1 km of Walmsley Brook, from the CPR tracks to the West Don River
The Power Lines Reach, which takes us from the CPR tracks to the West Don River, is divided into two ravines by Beth Nealson Dr. Neither is easily accessible, but both are natural or near natural areas and as such, well worth visiting. The creek flows on the top of the ground though these ravines, with little or no constraints, so this is a good place to study stream dynamics. Gravel bars, old channels, and bank and slope erosion can be observed. It was located in the former Borough of East York.
While it may be tempting to follow the CPR tracks down from Wickstead to the microwave tower, one should be warned that following railway tracks is both dangerous and illegal (See Railway Safety). The better route to the microwave tower, which is only a bit north of the point where Walmsley Brook crossed the tracks, is by the road that lead from the end of Thorncliffe Park Drive.
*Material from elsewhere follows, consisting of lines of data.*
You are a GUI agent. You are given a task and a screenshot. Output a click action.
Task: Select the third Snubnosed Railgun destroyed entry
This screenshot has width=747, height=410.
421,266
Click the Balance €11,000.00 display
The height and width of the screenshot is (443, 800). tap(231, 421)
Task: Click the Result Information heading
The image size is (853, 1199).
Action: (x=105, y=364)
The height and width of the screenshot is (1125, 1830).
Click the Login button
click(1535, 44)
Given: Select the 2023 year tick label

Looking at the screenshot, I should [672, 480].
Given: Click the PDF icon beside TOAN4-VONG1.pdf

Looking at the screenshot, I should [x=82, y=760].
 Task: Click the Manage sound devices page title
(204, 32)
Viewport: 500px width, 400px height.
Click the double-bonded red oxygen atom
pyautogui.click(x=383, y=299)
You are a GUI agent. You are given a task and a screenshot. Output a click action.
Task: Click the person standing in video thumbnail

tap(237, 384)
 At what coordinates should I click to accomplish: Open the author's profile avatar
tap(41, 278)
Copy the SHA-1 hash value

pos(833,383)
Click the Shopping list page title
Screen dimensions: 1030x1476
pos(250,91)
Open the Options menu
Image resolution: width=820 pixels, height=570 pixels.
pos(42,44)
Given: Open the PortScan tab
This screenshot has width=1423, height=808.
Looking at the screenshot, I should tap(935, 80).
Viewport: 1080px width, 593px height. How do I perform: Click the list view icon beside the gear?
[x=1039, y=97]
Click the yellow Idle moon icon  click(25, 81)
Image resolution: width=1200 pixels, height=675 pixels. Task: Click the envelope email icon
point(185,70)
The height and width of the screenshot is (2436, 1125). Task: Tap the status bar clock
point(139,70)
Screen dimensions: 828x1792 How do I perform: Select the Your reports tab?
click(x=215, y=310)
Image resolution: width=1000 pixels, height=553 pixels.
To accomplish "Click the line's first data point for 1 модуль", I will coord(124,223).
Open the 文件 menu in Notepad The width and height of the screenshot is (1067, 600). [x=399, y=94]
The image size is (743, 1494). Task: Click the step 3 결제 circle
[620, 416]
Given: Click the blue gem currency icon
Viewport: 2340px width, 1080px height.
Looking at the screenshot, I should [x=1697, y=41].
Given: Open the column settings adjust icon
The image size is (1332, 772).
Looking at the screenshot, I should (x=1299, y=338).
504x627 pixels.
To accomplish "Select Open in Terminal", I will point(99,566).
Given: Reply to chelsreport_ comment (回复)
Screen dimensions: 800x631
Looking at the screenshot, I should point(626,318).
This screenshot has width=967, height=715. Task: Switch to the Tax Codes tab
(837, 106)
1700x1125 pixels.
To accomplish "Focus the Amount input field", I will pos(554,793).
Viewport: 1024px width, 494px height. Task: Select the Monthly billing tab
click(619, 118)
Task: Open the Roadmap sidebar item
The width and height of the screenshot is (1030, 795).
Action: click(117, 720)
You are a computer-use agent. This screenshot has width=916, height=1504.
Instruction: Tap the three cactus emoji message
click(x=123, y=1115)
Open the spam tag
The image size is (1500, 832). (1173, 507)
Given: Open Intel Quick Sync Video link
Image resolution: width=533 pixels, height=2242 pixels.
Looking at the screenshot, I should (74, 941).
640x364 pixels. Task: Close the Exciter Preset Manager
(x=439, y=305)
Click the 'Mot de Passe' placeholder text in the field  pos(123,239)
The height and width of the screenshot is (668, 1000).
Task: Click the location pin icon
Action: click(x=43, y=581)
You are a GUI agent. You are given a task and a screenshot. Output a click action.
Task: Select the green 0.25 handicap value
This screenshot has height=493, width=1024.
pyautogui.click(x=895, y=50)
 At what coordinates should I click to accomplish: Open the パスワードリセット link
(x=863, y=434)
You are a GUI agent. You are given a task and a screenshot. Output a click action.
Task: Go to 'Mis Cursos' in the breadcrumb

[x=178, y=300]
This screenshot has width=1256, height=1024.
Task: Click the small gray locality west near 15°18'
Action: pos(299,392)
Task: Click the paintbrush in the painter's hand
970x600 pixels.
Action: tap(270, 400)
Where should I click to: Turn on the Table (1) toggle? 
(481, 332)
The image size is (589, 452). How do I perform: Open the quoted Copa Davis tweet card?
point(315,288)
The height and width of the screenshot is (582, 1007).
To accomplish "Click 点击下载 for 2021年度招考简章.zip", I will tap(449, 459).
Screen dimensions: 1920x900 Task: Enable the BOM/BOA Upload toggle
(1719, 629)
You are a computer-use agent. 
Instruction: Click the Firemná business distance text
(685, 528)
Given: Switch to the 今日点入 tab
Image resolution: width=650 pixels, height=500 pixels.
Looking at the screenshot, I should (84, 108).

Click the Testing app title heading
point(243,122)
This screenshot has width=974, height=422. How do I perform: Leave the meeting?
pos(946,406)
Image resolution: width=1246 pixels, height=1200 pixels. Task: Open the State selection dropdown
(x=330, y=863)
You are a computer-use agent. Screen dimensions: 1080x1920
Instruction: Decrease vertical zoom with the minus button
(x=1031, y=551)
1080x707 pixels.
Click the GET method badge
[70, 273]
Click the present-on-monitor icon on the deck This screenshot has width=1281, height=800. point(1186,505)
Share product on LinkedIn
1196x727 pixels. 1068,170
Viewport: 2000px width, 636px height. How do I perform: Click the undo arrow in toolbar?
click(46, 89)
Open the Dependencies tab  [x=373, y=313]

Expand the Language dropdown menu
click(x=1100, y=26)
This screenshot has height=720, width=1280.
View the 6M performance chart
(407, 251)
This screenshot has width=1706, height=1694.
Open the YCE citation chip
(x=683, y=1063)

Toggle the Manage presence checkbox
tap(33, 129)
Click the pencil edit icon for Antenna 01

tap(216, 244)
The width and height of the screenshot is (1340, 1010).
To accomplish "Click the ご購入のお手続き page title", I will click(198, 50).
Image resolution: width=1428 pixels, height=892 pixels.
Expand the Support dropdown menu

There one can fight one’s way down into the west ravine, but it is recommended that the ravine be skirted on the south to a bulldozed trail across from the Coca Cola Plant on Thorncliffe Park Drive, which leads down into the valley. (Picture) From the bottom of this trail, one can explore up and down the valley. The few trees along this street are mostly Norway Maple, but there is a clump of Red Oak just west of the truck depot. Note the wet meadow bordered by Sumac on the table land above the ravine. There are several species of sedge and other small wet meadow species to be found here.
The tree growth in the ravine has been cut back to prevent it interfering with the power lines overhead, so it is mostly young growth. Part is a jungle of Manitoba Maple, Sumac, White Birch and Balsam Poplar. Goldenrod, Honeysuckle, Virginia Creeper and Sarsaparilla are present on the table land. Some White Ash and Black Cherry were noted. Sugar Maple and Elm with Alternate-leafed Dogwood and Grape are present on the slopes. One slope section is quite wet and supports a stand of Cattails from top to bottom. Other parts of the slope are more open with Sumac copses. The bottom is relatively flat and partly open with Raspberry and Red Osier Dogwood. Manitoba Maple, Crack Willow and White Birch are abundant with Red Oak, Basswood, Elms and Poplars. Dog Strangling Vine, Goldenrod, Sumac and Sandbar Willow were observed. Green Frogs are present in this ravine.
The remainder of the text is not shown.